Olamide Onawola

Conference 2024 Poster

Poster Title

Molecular Docking of Medicinal plants compounds as new potential inhibitors of EGFR.

Authors and Affiliations

Damilola Bodun1, Olamide Onawola2, Temilade Omonigbehin3,4

1. Department of Biochemistry, Adekunle Ajasin University
2. Department of Microbiology, Lagos State University
3. Department of Biochemistry, Lagos State University
4. Department of Biological Sciences, Covenant University

Abstract

Background

Breast cancer is a severe disease that has a significant impact on numerous women worldwide, and is associated with the overexpression of EGFR, a critical enzyme involved in cancer progression. Although chemotherapy and targeted therapy have shown some success, the emergence of drug resistance, toxic side effects, and lack of efficacy in certain patients remain major challenges. As a result, there is an increasing desire to create novel therapeutic agents using natural sources that could potentially provide better effectiveness and fewer adverse effects.

Methods

The study utilized a range of computational techniques, including virtual screening and structure-based screening via the Maestro Schrodinger software, to identify potential compounds for breast cancer therapeutics.

Results

Among the screened compounds, five were found to have superior docking scores to the standard drug, Gefitinib.

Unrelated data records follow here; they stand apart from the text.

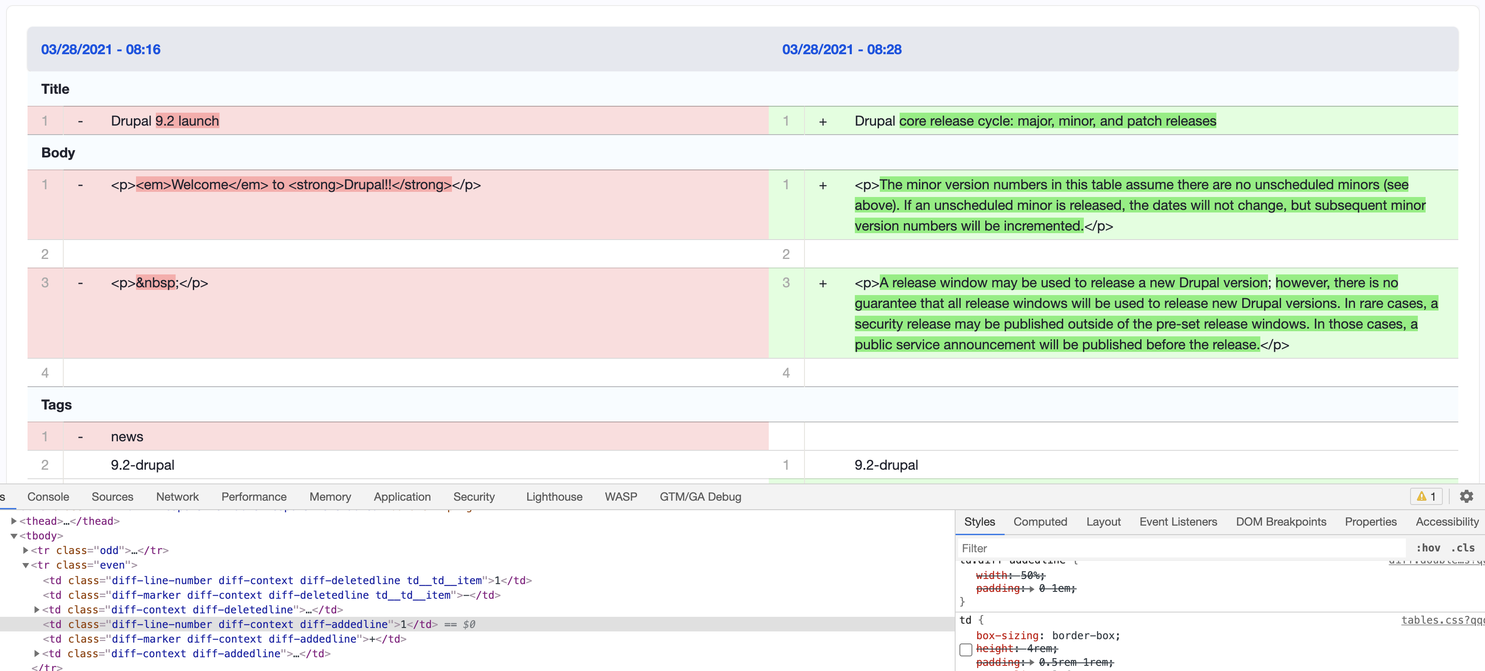Open the WASP panel
This screenshot has height=671, width=1485.
tap(621, 496)
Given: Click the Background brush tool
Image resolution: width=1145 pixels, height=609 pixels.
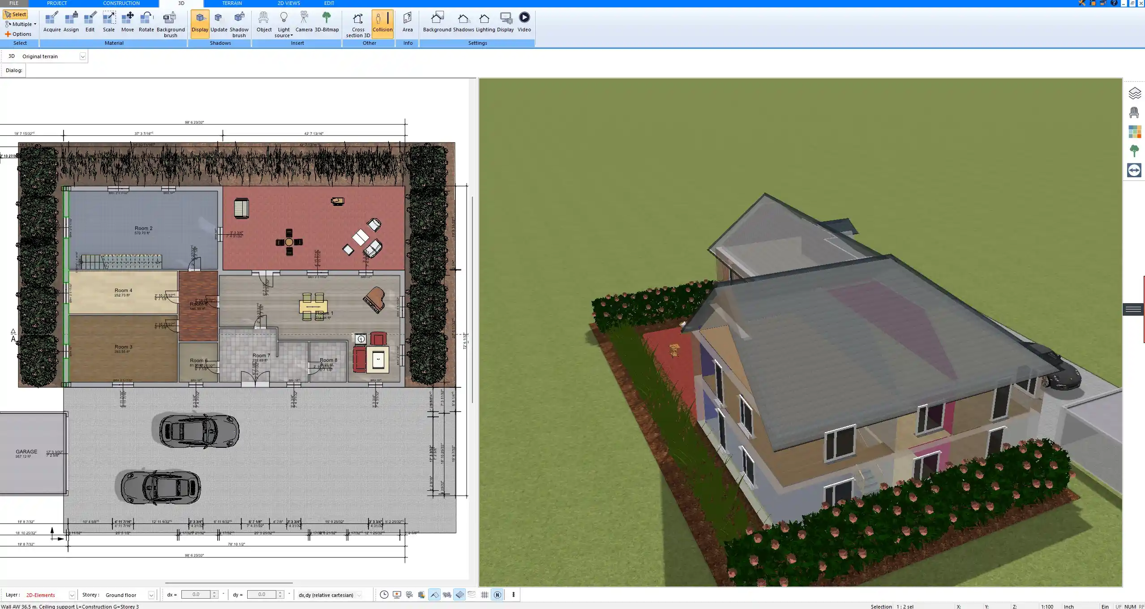Looking at the screenshot, I should (170, 24).
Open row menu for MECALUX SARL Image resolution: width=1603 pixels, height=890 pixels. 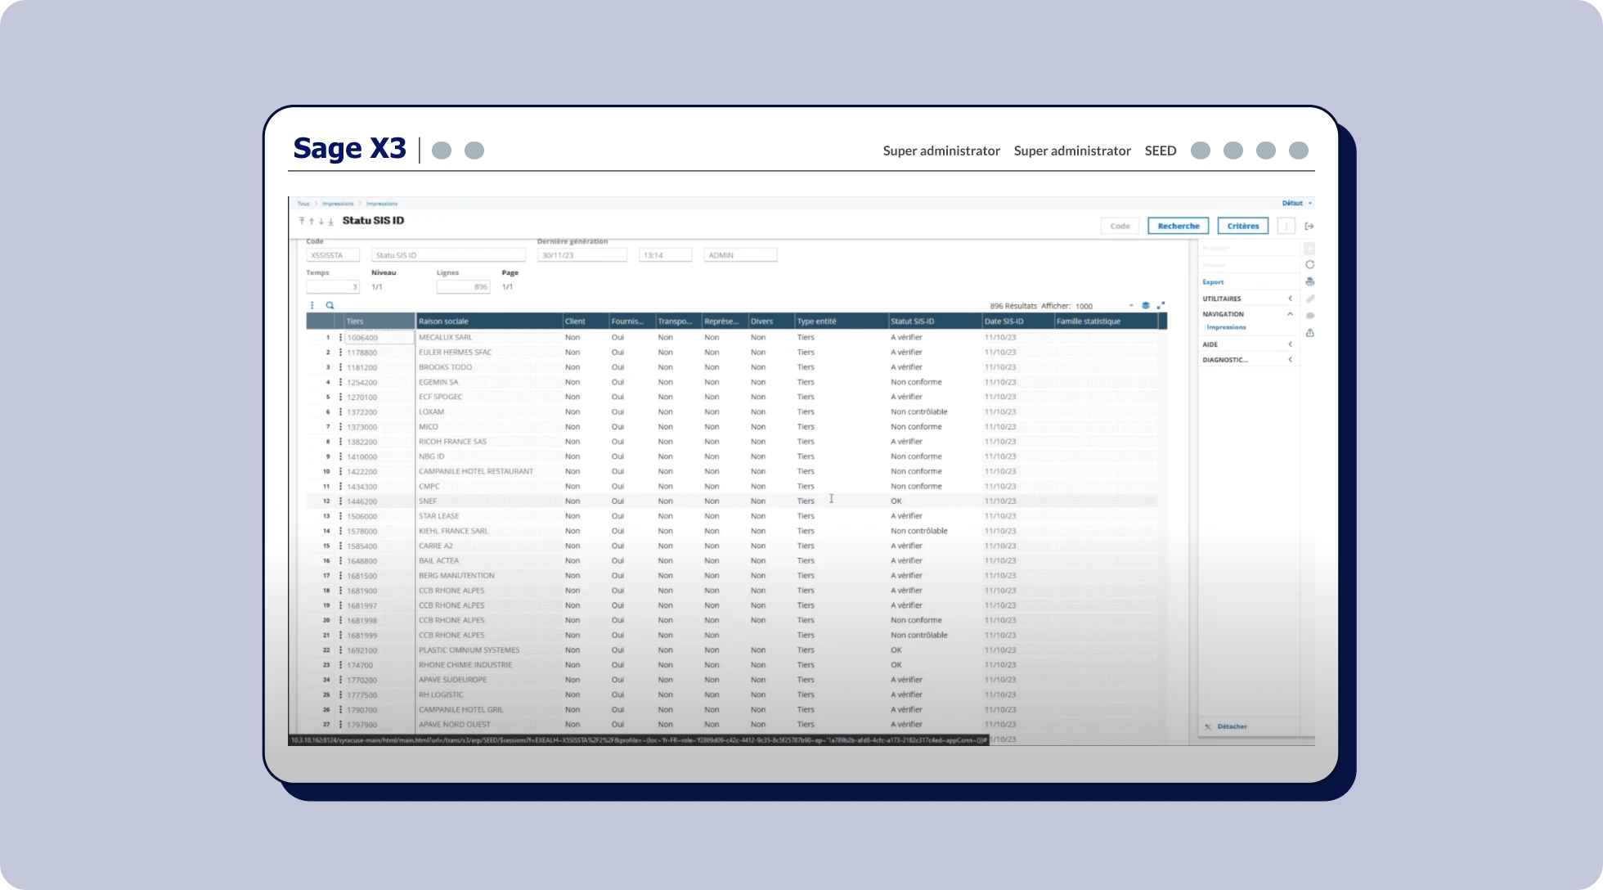pos(340,338)
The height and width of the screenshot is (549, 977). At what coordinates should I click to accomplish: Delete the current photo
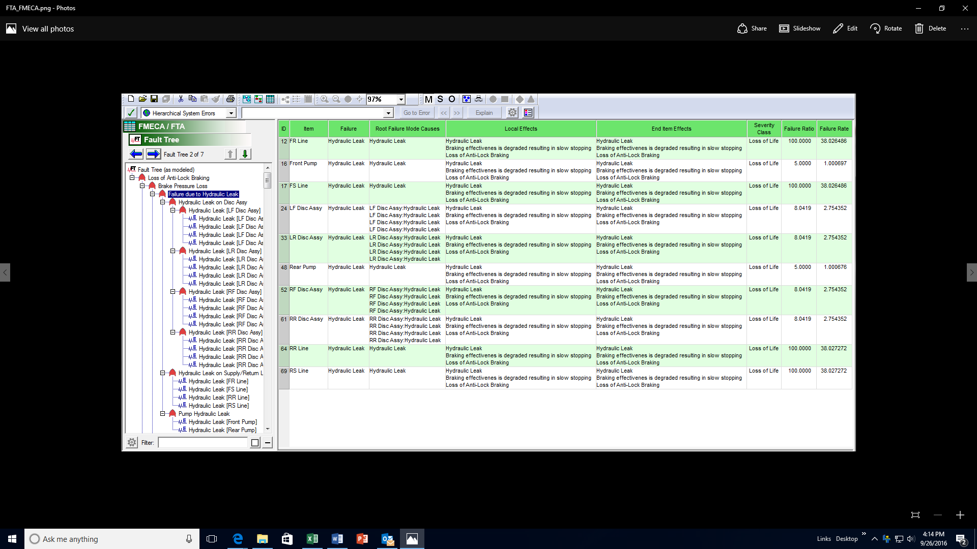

Further analysis using MMGBSA revealed that the lead compound, N-cis-Feruloyl tyramine, had a significantly better binding affinity to the target compared to the standard drug. Quantum calculations and ADMET predictions using the AdmetSAR server were then performed to evaluate the top-ranked compounds. Interestingly, the lead compound was found to be a P-gp substrate and not hepatoxic, which are significant advantages over Gefitinib.

Conclusions

Although these results are encouraging, additional research is required to verify the efficiency and safety of the compounds discovered in this study through preclinical and clinical trials. Nevertheless, the use of computational methods to identify natural compounds for the treatment of breast cancer represents a hopeful approach to developing safe and effective therapies.